3. Conforme preconiza o § 3º do art. 57–C da Lei 9.504/97, o impulsionamento de conteúdo tem o escopo exclusivo de promover ou beneficiar candidatos ou suas agremiações, já tendo o Tribunal assentado, nas Eleições de 2018, a impossibilidade de contratação desse serviço para tecer críticas a adversários (RP 0601596–34, rel. Min. Sérgio Banhos, PSESS em 27.11.2018).

4. Tratando–se de modalidade excepcional de propaganda no âmbito da internet e segundo as premissas da decisão regional, a propaganda não teve o condão apenas de discutir a questão alusiva à formação de coligações, mediante promoção de ideia ínsita à campanha, tanto que fez uso de nomes de candidatos e de legenda, o que arrima a conclusão da decisão regional quanto ao indevido conteúdo ofensivo do impulsionamento.
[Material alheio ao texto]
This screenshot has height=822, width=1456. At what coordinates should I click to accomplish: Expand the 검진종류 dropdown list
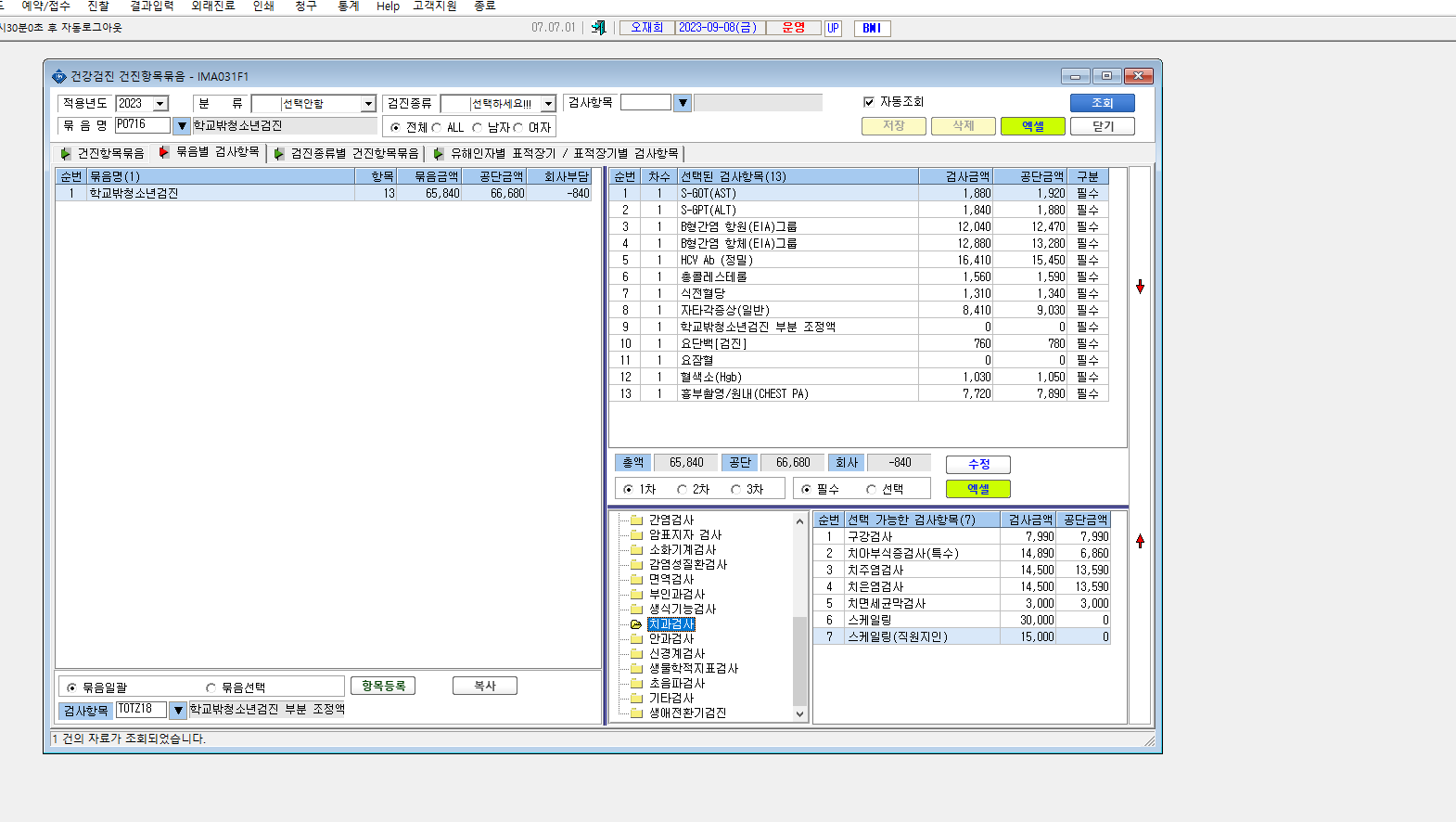[549, 104]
5. Além do desvirtuamento em si da finalidade específica do impulsionamento, para se reconhecer que não teriam sido difundidos fatos inverídicos ou ofensivos, seria exigível novo exame do contexto fático–probatório, vedado nesta instância especial, a teor do verbete sumular 24 desta Corte Superior.

Agravo regimental a que se nega provimento. (AI - Agravo Regimental em Agravo de Instrumento nº 060290349 - RECIFE – PE. Acórdão de 20.08.2019. Relator Min. Sergio Silveira Banhos. DJE 20.09.2019.) Grifei.

 

Por tal fundamento, entendo que o recurso merece provimento, para aplicar a pena de multa no mínimo legal, R$ 5.000,00 (cinco mil reais), forte no art. 57-C, § 2º, da Lei n. 9.504/97, ao recorrido RENATO JULIANO LIMA, tendo em vista que a propaganda eleitoral veiculada desobedeceu ao art. 57-C, § 3º, da Lei n. 9.504/97, não havendo notícia de que se trate de reincidência.

Diante do exposto, VOTO por DAR PROVIMENTO ao recurso de FABIO DE OLIVEIRA BRANCO, para aplicar pena de multa no valor de R$ 5.000,00 a RENATO JULIANO LIMA, por prática de propaganda eleitoral irregular, conforme o art. 57-C, §§ 2º e 3º, da Lei n. 9.504/97.